**EXERCISE INPUTS:**

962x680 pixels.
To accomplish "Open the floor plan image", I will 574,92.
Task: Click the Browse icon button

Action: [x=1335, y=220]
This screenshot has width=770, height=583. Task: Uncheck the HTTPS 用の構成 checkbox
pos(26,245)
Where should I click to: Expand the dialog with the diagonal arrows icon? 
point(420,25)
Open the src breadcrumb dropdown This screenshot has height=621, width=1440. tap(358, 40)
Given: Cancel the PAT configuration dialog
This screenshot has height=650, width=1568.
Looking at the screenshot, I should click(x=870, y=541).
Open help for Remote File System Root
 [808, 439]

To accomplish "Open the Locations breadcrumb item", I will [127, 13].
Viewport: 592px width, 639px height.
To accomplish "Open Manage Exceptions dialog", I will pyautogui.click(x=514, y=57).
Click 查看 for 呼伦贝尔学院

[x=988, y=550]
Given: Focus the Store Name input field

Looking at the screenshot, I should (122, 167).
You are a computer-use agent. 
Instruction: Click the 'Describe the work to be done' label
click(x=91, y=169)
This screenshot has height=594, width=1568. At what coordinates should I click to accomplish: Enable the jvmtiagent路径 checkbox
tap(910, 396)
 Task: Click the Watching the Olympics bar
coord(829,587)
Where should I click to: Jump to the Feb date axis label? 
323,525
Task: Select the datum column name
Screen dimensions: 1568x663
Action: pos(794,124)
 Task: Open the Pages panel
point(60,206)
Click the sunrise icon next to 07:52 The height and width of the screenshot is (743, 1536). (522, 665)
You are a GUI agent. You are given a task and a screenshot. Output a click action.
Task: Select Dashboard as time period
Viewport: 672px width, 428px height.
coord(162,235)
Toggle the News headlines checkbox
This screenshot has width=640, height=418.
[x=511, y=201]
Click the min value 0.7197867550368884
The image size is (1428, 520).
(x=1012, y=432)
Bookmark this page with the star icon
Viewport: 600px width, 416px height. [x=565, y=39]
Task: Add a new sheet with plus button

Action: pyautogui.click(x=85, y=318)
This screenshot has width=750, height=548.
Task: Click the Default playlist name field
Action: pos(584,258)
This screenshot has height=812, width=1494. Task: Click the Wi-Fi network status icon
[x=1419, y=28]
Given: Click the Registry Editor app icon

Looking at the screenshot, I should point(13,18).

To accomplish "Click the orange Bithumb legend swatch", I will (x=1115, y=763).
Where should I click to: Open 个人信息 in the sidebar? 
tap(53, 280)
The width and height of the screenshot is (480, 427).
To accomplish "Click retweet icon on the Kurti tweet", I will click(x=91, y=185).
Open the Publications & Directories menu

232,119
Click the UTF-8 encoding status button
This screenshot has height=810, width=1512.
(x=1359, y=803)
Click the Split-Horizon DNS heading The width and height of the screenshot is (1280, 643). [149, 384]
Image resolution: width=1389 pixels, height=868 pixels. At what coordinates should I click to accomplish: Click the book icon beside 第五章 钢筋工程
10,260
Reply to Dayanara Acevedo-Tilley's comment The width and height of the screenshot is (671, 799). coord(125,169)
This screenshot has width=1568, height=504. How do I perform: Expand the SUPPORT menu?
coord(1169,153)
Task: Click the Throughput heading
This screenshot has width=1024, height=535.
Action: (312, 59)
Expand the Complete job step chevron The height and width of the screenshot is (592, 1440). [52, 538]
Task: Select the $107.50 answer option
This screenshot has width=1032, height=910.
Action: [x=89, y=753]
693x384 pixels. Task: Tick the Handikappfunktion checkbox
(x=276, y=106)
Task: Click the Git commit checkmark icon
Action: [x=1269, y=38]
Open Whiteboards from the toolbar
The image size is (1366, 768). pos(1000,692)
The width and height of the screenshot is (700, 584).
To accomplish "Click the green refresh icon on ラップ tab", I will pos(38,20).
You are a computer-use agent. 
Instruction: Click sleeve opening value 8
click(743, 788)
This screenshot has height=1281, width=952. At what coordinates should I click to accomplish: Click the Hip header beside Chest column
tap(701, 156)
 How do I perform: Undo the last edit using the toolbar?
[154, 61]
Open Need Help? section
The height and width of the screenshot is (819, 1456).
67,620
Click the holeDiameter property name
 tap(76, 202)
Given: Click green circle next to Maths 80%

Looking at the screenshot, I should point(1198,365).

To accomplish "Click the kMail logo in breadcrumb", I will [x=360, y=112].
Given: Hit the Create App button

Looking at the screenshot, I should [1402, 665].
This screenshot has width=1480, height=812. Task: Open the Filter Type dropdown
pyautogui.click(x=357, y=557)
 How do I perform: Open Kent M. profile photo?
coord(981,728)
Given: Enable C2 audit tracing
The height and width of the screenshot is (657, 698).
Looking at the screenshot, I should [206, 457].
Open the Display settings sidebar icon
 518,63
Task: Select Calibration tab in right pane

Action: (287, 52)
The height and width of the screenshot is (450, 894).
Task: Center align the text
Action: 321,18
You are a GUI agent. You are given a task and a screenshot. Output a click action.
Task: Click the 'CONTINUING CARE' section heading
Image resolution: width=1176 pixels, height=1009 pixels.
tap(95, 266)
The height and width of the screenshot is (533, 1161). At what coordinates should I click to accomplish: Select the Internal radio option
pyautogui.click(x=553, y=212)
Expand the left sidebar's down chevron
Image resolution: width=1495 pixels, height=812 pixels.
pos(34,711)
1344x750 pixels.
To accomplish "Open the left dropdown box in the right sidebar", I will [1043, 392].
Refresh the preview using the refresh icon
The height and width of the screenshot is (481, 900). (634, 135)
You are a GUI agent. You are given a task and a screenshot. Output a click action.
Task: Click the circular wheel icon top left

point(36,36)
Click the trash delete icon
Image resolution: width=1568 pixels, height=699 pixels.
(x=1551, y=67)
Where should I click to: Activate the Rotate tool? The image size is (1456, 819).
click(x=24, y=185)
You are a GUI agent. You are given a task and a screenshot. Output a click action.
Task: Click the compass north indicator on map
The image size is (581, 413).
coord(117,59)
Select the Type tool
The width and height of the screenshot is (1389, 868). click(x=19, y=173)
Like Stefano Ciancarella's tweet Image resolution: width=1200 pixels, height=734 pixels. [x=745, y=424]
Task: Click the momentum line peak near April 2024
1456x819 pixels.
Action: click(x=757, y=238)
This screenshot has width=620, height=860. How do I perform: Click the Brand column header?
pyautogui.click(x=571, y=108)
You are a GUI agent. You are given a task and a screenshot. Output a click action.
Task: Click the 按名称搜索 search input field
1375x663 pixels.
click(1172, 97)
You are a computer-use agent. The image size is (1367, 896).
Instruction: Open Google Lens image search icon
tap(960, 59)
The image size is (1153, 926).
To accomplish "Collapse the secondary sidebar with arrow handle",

**EXERCISE REQUIREMENTS:** Duplicate these records line for line, with no changes.

**SOLUTION TO THE PROBLEM:**
962x680 pixels.
To accomplish "Open the floor plan image", I will 574,92.
Task: Click the Browse icon button

Action: [x=1335, y=220]
This screenshot has width=770, height=583. Task: Uncheck the HTTPS 用の構成 checkbox
pos(26,245)
Where should I click to: Expand the dialog with the diagonal arrows icon? 
point(420,25)
Open the src breadcrumb dropdown This screenshot has height=621, width=1440. tap(358, 40)
Given: Cancel the PAT configuration dialog
This screenshot has height=650, width=1568.
Looking at the screenshot, I should click(x=870, y=541).
Open help for Remote File System Root
 [808, 439]

To accomplish "Open the Locations breadcrumb item", I will [127, 13].
Viewport: 592px width, 639px height.
To accomplish "Open Manage Exceptions dialog", I will pyautogui.click(x=514, y=57).
Click 查看 for 呼伦贝尔学院

[x=988, y=550]
Given: Focus the Store Name input field

Looking at the screenshot, I should (122, 167).
You are a computer-use agent. 
Instruction: Click the 'Describe the work to be done' label
click(x=91, y=169)
This screenshot has height=594, width=1568. At what coordinates should I click to accomplish: Enable the jvmtiagent路径 checkbox
tap(910, 396)
 Task: Click the Watching the Olympics bar
coord(829,587)
Where should I click to: Jump to the Feb date axis label? 
323,525
Task: Select the datum column name
Screen dimensions: 1568x663
Action: pos(794,124)
 Task: Open the Pages panel
point(60,206)
Click the sunrise icon next to 07:52 The height and width of the screenshot is (743, 1536). (522, 665)
You are a GUI agent. You are given a task and a screenshot. Output a click action.
Task: Select Dashboard as time period
Viewport: 672px width, 428px height.
coord(162,235)
Toggle the News headlines checkbox
This screenshot has width=640, height=418.
[x=511, y=201]
Click the min value 0.7197867550368884
The image size is (1428, 520).
(x=1012, y=432)
Bookmark this page with the star icon
Viewport: 600px width, 416px height. [x=565, y=39]
Task: Add a new sheet with plus button

Action: pyautogui.click(x=85, y=318)
This screenshot has width=750, height=548.
Task: Click the Default playlist name field
Action: pos(584,258)
This screenshot has height=812, width=1494. Task: Click the Wi-Fi network status icon
[x=1419, y=28]
Given: Click the Registry Editor app icon

Looking at the screenshot, I should point(13,18).

To accomplish "Click the orange Bithumb legend swatch", I will (x=1115, y=763).
Where should I click to: Open 个人信息 in the sidebar? 
tap(53, 280)
The width and height of the screenshot is (480, 427).
To accomplish "Click retweet icon on the Kurti tweet", I will click(x=91, y=185).
Open the Publications & Directories menu

232,119
Click the UTF-8 encoding status button
This screenshot has height=810, width=1512.
(x=1359, y=803)
Click the Split-Horizon DNS heading The width and height of the screenshot is (1280, 643). [149, 384]
Image resolution: width=1389 pixels, height=868 pixels. At what coordinates should I click to accomplish: Click the book icon beside 第五章 钢筋工程
10,260
Reply to Dayanara Acevedo-Tilley's comment The width and height of the screenshot is (671, 799). coord(125,169)
This screenshot has width=1568, height=504. How do I perform: Expand the SUPPORT menu?
coord(1169,153)
Task: Click the Throughput heading
This screenshot has width=1024, height=535.
Action: (312, 59)
Expand the Complete job step chevron The height and width of the screenshot is (592, 1440). [52, 538]
Task: Select the $107.50 answer option
This screenshot has width=1032, height=910.
Action: [x=89, y=753]
693x384 pixels. Task: Tick the Handikappfunktion checkbox
(x=276, y=106)
Task: Click the Git commit checkmark icon
Action: [x=1269, y=38]
Open Whiteboards from the toolbar
The image size is (1366, 768). pos(1000,692)
The width and height of the screenshot is (700, 584).
To accomplish "Click the green refresh icon on ラップ tab", I will pos(38,20).
You are a computer-use agent. 
Instruction: Click sleeve opening value 8
click(743, 788)
This screenshot has height=1281, width=952. At what coordinates should I click to accomplish: Click the Hip header beside Chest column
tap(701, 156)
 How do I perform: Undo the last edit using the toolbar?
[154, 61]
Open Need Help? section
The height and width of the screenshot is (819, 1456).
67,620
Click the holeDiameter property name
 tap(76, 202)
Given: Click green circle next to Maths 80%

Looking at the screenshot, I should point(1198,365).

To accomplish "Click the kMail logo in breadcrumb", I will [x=360, y=112].
Given: Hit the Create App button

Looking at the screenshot, I should [1402, 665].
This screenshot has width=1480, height=812. Task: Open the Filter Type dropdown
pyautogui.click(x=357, y=557)
 How do I perform: Open Kent M. profile photo?
coord(981,728)
Given: Enable C2 audit tracing
The height and width of the screenshot is (657, 698).
Looking at the screenshot, I should [206, 457].
Open the Display settings sidebar icon
 518,63
Task: Select Calibration tab in right pane

Action: (287, 52)
The height and width of the screenshot is (450, 894).
Task: Center align the text
Action: 321,18
You are a GUI agent. You are given a task and a screenshot. Output a click action.
Task: Click the 'CONTINUING CARE' section heading
Image resolution: width=1176 pixels, height=1009 pixels.
tap(95, 266)
The height and width of the screenshot is (533, 1161). At what coordinates should I click to accomplish: Select the Internal radio option
pyautogui.click(x=553, y=212)
Expand the left sidebar's down chevron
Image resolution: width=1495 pixels, height=812 pixels.
pos(34,711)
1344x750 pixels.
To accomplish "Open the left dropdown box in the right sidebar", I will [1043, 392].
Refresh the preview using the refresh icon
The height and width of the screenshot is (481, 900). (634, 135)
You are a GUI agent. You are given a task and a screenshot. Output a click action.
Task: Click the circular wheel icon top left

point(36,36)
Click the trash delete icon
Image resolution: width=1568 pixels, height=699 pixels.
(x=1551, y=67)
Where should I click to: Activate the Rotate tool? The image size is (1456, 819).
click(x=24, y=185)
You are a GUI agent. You are given a task and a screenshot. Output a click action.
Task: Click the compass north indicator on map
The image size is (581, 413).
coord(117,59)
Select the Type tool
The width and height of the screenshot is (1389, 868). click(x=19, y=173)
Like Stefano Ciancarella's tweet Image resolution: width=1200 pixels, height=734 pixels. [x=745, y=424]
Task: Click the momentum line peak near April 2024
1456x819 pixels.
Action: click(x=757, y=238)
This screenshot has width=620, height=860. How do I perform: Click the Brand column header?
pyautogui.click(x=571, y=108)
You are a GUI agent. You are given a task and a screenshot. Output a click action.
Task: Click the 按名称搜索 search input field
1375x663 pixels.
click(1172, 97)
You are a computer-use agent. The image size is (1367, 896).
Instruction: Open Google Lens image search icon
tap(960, 59)
The image size is (1153, 926).
To accomplish "Collapse the secondary sidebar with arrow handle",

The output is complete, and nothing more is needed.